Uber and Waymo End Their Phoenix Robotaxi Partnership as Each Goes Its Own Way
Uber and Alphabet’s Waymo have ended their driverless-car partnership in Phoenix, the city where the two first tested whether longtime rivals could work together. Both companies confirmed the split on Monday, with an Uber spokesperson describing Phoenix as “our first pilot market with Waymo” and “an intentionally limited deployment, reaching just over a dozen vehicles dedicated to the program.”
The arrangement dated to a multiyear deal struck in 2023, under which Uber put a subset of Waymo’s robotaxis on its ride-hailing and food-delivery apps. The ride-hailing portion wound down last month, and the food-delivery piece had ended back in May 2025, after the program completed hundreds of thousands of trips. A Waymo spokesperson said the vehicles have already been integrated back into its own Phoenix fleet, where riders can still book them through the Waymo app.
The breakup is less a falling-out than a fork in the road. Uber and Waymo are an unusual pair — former courtroom rivals who became partners while still competing — and each is now pursuing a separate autonomous strategy. Waymo increasingly wants riders in its own app, and Uber wants to be the platform every robotaxi maker plugs into. Phoenix is where those two visions stopped overlapping.
For Waymo, the split shows growing confidence in going it alone. The Google sister company operates a fleet of about 4,000 automated vehicles in the United States, offers rides through its own app in most markets, and is expanding to new cities without Uber, launching in Dallas with Moove and Avis as fleet partners. In Phoenix, its vehicles will remain in use and will make autonomous deliveries through DoorDash, which competes directly with Uber Eats.
Uber, meanwhile, is spreading its bets. Its broader autonomous strategy now spans far beyond Waymo, with partners including Wayve, Avride, and a recently announced agreement for up to 50,000 Rivian-built robotaxis. Waymo vehicles remain available exclusively through Uber in Austin and Atlanta, and Uber says it is preparing another autonomous-vehicle partnership in Phoenix, though it has not yet identified the company. The strategy is to make Uber the front door for autonomous rides regardless of which company’s technology powers the vehicle.

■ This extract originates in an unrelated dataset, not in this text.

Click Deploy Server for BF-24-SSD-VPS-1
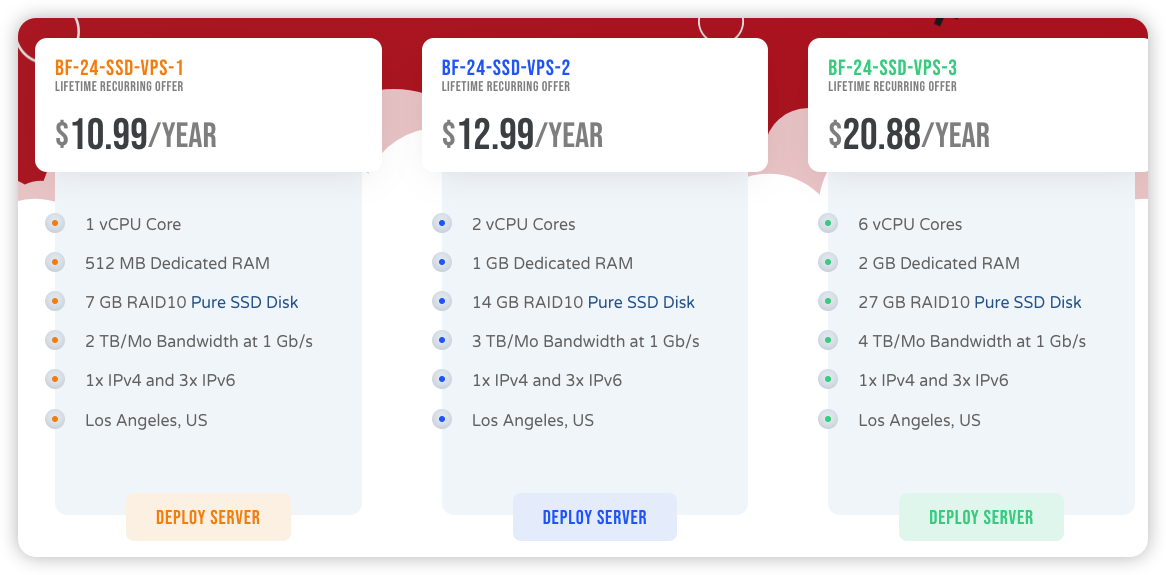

The stakes are enormous because robotaxis have the potential to transform the economics of ride-hailing. Removing the human driver eliminates the industry’s largest operating cost, potentially lowering fares while increasing profit margins for whichever company controls the fleet. That explains why both companies are racing to control as much of the value chain as possible—from the self-driving technology to the customer-facing app and the vehicles themselves.
The shift also reflects an increasingly crowded autonomous-driving race. Waymo is rolling out its newest robotaxi, the Zeekr-built Ojai, and plans to launch rides through Lyft in Nashville later this year without exclusivity. Tesla, which obtained an Arizona ride-hailing permit last fall, is currently operating a limited autonomous fleet of roughly 69 vehicles in Texas. Each competitor is positioning itself in what many believe will become one of transportation’s largest future markets.
The Phoenix split also comes as the industry faces greater scrutiny over safety. Waymo recently recalled nearly 3,900 robotaxis after identifying a software issue that could allow vehicles to enter closed freeway construction zones. Incidents like that carry significant business consequences, influencing both regulatory oversight and public confidence as autonomous fleets continue expanding.
For riders in Phoenix, little changes immediately. The same driverless vehicles will continue operating on city streets—they will simply be requested through a different app.
The larger battle, however, is only beginning.
The central question facing the entire autonomous-vehicle industry is who ultimately owns the customer relationship: the company that builds the self-driving technology or the platform millions of people already use to request rides.
Phoenix has made one thing clear: Uber and Waymo now have very different answers, and the outcome of that competition will help determine how Americans book—and pay for—driverless transportation in the years ahead.